Anna Boberg (1864 – 1935) was an artist from Stockholm who routinely worked in Lofoten. She never had the opportunity to receive formal artistic education but started painting after having made a travel to Spain in 1882. In connection with a trip to Norrland (in Northern Sweden) and North Norway in 1901 Anna visited Lofoten for the first time, and the encounter with this place gave genuine momentum to her artistic production. Across the next thirty-three years she had extended working residencies in Lofoten, primarily painting local motifs. Like the other so-called Lofoten painters she was concerned with mediating this place to the rest of Europe.

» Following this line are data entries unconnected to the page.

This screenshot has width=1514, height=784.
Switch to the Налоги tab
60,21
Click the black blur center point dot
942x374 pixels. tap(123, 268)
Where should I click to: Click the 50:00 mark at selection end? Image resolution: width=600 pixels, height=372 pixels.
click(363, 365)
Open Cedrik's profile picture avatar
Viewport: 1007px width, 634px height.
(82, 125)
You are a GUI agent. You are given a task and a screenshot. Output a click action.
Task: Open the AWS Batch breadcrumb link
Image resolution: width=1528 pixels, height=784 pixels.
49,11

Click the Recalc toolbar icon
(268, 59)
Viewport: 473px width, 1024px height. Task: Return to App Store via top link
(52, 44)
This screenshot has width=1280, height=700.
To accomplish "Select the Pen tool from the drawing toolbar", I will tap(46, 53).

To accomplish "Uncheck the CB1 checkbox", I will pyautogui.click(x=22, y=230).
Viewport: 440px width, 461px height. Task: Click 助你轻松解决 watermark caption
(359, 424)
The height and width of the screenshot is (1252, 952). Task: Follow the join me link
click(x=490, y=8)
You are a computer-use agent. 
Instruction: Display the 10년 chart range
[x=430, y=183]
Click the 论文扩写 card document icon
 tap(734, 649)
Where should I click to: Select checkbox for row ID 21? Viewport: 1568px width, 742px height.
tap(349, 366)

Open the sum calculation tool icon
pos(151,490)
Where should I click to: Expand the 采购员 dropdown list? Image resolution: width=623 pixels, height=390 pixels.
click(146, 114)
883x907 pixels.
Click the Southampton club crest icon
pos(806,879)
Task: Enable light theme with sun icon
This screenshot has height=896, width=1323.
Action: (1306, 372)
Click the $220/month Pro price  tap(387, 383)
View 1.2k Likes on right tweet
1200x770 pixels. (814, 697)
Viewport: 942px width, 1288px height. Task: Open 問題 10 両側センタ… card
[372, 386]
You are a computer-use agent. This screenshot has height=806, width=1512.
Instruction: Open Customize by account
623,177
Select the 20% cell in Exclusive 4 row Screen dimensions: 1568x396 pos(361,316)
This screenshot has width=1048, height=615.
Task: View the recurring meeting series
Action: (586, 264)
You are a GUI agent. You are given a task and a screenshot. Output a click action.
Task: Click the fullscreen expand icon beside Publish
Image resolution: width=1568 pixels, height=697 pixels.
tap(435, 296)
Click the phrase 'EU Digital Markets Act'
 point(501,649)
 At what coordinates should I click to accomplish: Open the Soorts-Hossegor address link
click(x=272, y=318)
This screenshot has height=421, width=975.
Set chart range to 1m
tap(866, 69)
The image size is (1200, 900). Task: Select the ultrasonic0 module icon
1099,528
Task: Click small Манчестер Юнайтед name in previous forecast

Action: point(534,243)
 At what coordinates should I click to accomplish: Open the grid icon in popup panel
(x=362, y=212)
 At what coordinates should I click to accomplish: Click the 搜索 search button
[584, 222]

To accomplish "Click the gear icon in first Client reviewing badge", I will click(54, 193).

In 1903 she exhibited her Lofoten paintings in Stockholm for the first time, and a 1905 exhibition in Paris helped to make the Lofoten landscape known to a French audience.
Anna Boberg is considered an important pioneering figure in the establishment of the Kunstnerhus in Lofoten, a residence and working place for artists coming here. In 1904 she had her architect husband design a studio on Svinøya near the entrance to Svolvær harbour. It was later donated to the organization of Norwegian visual artists and functioned as a residence for Swedish and Norwegian artists up to World War II. It was then demolished, but was replaced in 1952 by the larger artists’ residence standing on a hill in another part of Svinøya today.
Anna Boberg was represented in the LIAF exhibition.